I left the fair mainly alarmed at my capacity to lie. (I am crap at real lies, but ask me to hustle a fake wedding with very specific parameters to 20 sales reps in a row and you should fear me. Not sure my boss every looked at me the same again.) But I was also relieved to have escaped my presumed fate, and grateful that I was never going to have to do any of that old bollocks.
I’m getting married next week.
Well, I’m getting a civil partnership (we’re getting one. It was my wedding day/It was our wedding day, etc) and I don’t know if it’s because I’m old enough to give us permission, or queer enough to mean tradition’s conveniently off the table, but we’re just doing the bits we feel like. Because all of it, we’re doing because we want to, when we want to.
We’re having family to the register office because they wanted to come, and once we knew that not having them there suddenly felt a bit crap. We’re having lunch because mmm, lunch. (Not ‘breakfast’ at 3pm, honestly, wtf is that all about.) I’m wearing a scarlet minidress. The Doctor will be wearing a colourful suit. At the end of it, no one is going to have to be anyone’s wife. We’re just saying a bit more loudly, on one day in particular: I love you, you’re my favourite, I like you best.
With lunch!
I wish someone had told little bridesmaid Susie you could do that. I wish everyone got told that.
I so wish I’d got to know you more when we worked in the same office. It would have made my days so much more bearable! Really enjoying reading this, and you’ve only done a couple!
Wishing you both all my best wishes on your forthcoming wedding. And look forward to the next instalment.
This sounds perfectly lovely -- congratulations to you both, for finding your favourite person in the world!
The entire wedding-industrial complex befuddles me by its very existence. Case in point: I once attended a wedding where the bride had eight (8!) attendants, all dressed in fuschia and gold lamé off-the-shoulder gowns, their exposed skin dusted with glittering gold body makeup. The groom wore a tux that made him look like a maître de. The reception was at a dedicated reception venue, with an open bar, a hired master of ceremonies who told everyone what to do when -- including dictating an incredibly awkward garter-removal by the best man -- and was just generally icky, followed by a five-course meal, and a live band with dancing until the wee hours. I was told the whole rather-tacky affair cost over $20K, which at that point in time was equivalent to the down payment on a house.
By contrast, I got married in the small side chapel of the church where I had grown up, with a deliberately very small guest list.

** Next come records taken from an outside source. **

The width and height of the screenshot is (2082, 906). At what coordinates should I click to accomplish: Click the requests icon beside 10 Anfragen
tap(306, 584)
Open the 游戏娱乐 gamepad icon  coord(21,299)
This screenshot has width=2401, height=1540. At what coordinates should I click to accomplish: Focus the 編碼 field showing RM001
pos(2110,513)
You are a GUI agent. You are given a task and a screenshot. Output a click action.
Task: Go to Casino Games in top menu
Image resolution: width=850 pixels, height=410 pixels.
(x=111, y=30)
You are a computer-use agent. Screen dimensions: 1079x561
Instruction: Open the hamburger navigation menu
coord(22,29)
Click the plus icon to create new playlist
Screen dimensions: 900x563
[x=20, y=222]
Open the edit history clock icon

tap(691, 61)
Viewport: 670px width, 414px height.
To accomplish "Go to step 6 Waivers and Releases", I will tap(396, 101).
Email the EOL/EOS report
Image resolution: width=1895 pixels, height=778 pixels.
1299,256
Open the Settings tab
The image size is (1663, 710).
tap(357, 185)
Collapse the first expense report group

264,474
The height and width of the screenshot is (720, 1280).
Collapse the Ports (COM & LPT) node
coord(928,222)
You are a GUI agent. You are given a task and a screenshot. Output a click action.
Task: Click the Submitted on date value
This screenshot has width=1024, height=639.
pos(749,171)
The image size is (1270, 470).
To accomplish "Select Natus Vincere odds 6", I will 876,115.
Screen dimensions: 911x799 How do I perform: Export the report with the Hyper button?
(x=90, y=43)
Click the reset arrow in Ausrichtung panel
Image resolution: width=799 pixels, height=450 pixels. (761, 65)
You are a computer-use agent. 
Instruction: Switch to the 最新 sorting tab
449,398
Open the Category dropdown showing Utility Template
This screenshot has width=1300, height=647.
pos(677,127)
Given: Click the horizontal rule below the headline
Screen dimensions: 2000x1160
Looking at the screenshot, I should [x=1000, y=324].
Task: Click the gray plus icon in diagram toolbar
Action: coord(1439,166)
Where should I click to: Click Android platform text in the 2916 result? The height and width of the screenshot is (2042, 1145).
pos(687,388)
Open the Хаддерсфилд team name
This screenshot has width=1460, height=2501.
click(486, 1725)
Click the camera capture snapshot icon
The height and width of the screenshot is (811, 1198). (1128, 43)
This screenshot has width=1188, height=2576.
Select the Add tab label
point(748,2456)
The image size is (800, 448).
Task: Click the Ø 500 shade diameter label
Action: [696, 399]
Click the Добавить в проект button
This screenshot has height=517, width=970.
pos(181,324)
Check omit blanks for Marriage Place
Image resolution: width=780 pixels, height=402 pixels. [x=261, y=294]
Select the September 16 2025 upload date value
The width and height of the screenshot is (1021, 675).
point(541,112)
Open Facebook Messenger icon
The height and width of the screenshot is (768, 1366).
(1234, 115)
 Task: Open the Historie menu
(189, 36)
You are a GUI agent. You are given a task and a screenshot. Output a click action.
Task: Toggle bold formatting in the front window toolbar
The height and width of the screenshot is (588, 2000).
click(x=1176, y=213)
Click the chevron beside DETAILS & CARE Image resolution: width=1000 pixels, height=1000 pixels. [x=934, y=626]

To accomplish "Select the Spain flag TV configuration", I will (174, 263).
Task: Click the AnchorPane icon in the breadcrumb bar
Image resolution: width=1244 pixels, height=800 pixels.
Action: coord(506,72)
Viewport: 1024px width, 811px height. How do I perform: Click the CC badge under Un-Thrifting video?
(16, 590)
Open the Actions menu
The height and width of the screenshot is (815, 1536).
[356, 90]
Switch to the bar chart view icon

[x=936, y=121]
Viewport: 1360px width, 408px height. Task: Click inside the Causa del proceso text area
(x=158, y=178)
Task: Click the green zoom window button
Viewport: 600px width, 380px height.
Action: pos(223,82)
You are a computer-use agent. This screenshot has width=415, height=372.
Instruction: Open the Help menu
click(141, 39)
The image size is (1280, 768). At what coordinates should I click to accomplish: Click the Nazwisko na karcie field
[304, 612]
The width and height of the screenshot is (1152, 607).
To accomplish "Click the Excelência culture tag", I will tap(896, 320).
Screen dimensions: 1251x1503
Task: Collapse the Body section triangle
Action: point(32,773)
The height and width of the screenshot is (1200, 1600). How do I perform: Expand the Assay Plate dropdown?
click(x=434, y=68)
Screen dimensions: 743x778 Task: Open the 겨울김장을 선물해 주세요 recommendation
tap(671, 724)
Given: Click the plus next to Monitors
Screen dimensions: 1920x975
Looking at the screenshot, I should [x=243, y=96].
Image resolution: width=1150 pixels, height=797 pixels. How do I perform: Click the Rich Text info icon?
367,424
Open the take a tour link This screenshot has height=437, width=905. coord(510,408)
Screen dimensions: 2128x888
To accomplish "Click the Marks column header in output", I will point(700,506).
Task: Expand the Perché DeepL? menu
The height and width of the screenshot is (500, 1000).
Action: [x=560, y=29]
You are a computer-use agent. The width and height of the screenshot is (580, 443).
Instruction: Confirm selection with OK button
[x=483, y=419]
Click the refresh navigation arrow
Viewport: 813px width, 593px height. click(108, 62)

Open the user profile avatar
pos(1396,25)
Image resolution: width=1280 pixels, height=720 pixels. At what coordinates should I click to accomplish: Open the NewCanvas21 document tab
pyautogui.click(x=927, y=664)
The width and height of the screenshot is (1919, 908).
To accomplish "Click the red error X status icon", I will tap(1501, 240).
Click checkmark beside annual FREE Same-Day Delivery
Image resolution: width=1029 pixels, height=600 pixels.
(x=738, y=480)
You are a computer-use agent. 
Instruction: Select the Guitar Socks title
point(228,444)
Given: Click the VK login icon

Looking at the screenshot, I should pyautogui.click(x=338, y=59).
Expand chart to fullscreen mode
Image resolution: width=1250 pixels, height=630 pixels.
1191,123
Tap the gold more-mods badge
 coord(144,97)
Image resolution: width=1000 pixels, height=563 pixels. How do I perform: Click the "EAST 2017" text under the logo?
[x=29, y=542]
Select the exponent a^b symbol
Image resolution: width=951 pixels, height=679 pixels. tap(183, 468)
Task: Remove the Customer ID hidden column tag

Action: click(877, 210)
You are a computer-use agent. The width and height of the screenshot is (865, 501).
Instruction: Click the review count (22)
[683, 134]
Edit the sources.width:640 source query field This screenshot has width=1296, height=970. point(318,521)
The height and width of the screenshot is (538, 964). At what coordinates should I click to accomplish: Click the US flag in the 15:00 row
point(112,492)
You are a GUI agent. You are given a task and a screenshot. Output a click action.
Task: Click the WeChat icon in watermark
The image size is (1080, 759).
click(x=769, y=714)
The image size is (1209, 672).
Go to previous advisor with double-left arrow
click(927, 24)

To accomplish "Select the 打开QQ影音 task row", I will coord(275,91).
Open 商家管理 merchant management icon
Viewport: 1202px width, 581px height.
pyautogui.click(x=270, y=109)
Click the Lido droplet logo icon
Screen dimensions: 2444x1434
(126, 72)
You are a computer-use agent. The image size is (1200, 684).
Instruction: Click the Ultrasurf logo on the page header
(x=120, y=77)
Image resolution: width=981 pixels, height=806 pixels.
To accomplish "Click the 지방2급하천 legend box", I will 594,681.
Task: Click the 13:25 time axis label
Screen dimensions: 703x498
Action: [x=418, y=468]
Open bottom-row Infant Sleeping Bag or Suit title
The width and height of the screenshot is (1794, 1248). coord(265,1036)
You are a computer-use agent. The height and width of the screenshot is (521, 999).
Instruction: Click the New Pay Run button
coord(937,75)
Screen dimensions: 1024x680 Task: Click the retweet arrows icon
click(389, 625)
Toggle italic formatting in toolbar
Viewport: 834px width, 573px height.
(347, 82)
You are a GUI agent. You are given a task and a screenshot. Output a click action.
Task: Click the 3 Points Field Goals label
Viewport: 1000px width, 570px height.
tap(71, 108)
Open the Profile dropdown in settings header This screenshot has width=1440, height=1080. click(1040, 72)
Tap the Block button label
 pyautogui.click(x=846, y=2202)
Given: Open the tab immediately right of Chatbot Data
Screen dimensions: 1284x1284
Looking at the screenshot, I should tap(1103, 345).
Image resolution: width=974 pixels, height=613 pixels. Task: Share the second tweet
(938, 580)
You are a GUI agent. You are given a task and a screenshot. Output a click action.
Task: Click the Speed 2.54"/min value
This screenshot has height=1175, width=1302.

My niblings provided the music as a string quartet, and one of them doubled as organist on the chapel's hilariously carousel-like electronic organ (I'm not sure he's ever forgiven me for not using the main sanctuary, with its concert-grade Rieger Orgelbau pipe organ). Additional little niblings took part as a flower-girl-of-honor, a pair of ring bearers, and a non-usher (his job was to pass out hand-fans on that sweltering, 93F day, and to tell people to sit wherever they liked; none of that "bride's side, groom's side" nonsense). The youngest nibling of all, in leg casts from a corrective surgery, was given the job of looking as cute as humanly possible, which she totally rocked. The local university runs a hospitality services training program; we hired them to do the food for the reception in the church hall; Mom helped me pick out the the flowers from a local florist, and the cake (lemon, my partner's favorite) from a small bakery that's a local institution. Skipped dancing or a band, and went with some great 1940s music on CDs, playing in the background while we just enjoyed talking with everyone. No bouquet-toss; I gave it to my mom, instead. She planted some of the ivy, and seeds from some of the flowers, and kept it blooming for years.
What I remember most, 17 years later, is just how much the whole day meant "family" to me -- something no wedding vendor could ever provide.
WIshing you an absolutely lovely Declaration of Favourites Day!